Jefferies reiterated a Buy and $30.00 price target on Sarepta (SRPT) and the company plans to submit two supplemental NDAs by end‑April to convert accelerated approvals for AMONDYS 45 and VYONDYS 53 to traditional approvals, with FDA decisions expected by Feb 2027; Jefferies estimates the conversion could move the stock 15–25%. Shares trade at $16.79 (down ~79% over the past year) despite combined 2025 sales of $425M for AMONDYS/VYONDYS and Jefferies modeling Elevidys potential >$500M annually; InvestingPro analysts expect EPS of $4.06 for the year. Mizuho raised its price target to $31 (Outperform) while Cantor Fitzgerald stayed Neutral but cut 2026 revenue estimates, and Sarepta has begun a sirolimus safety trial for ELEVIDYS to mitigate AAV-related liver injury ahead of upcoming Phase I/II siRNA data expected in 1H–2H 2026.

Analysis

The market is pricing this company as a high-volatility, binary biotech where de-risking events meaningfully compress the discount rate and reduce implied required returns. If upcoming regulatory and clinical datapoints are viewed as directional rather than binary, expect volatility to fall and relative multiples to expand — a 12–24 month window is realistic for a re-rating if adoption and label durability track clinical expectations. Second-order winners are the manufacturing and supply-chain providers for advanced modalities: capacity reallocation or ramp needs will shift margins toward specialized CDMOs and away from commoditized oligo producers, creating transient pricing power.
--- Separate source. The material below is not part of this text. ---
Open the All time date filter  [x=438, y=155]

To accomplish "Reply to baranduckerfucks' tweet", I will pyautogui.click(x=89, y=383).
Conversely, concentrated manufacturing creates single-point failure risk; any production hiccup would cascade into revenue misses and extended timelines for both core and follow-on programs. Key risks are classic for this space: an adverse safety signal or aggressive payer restrictions can reverse sentiment quickly, and these are identifiable weeks to months ahead of full commercial inflection. The consensus is somewhat optimistic on uptake and underestimates payer negotiation timelines; that makes measured, event-driven exposure attractive rather than full-blown conviction positions.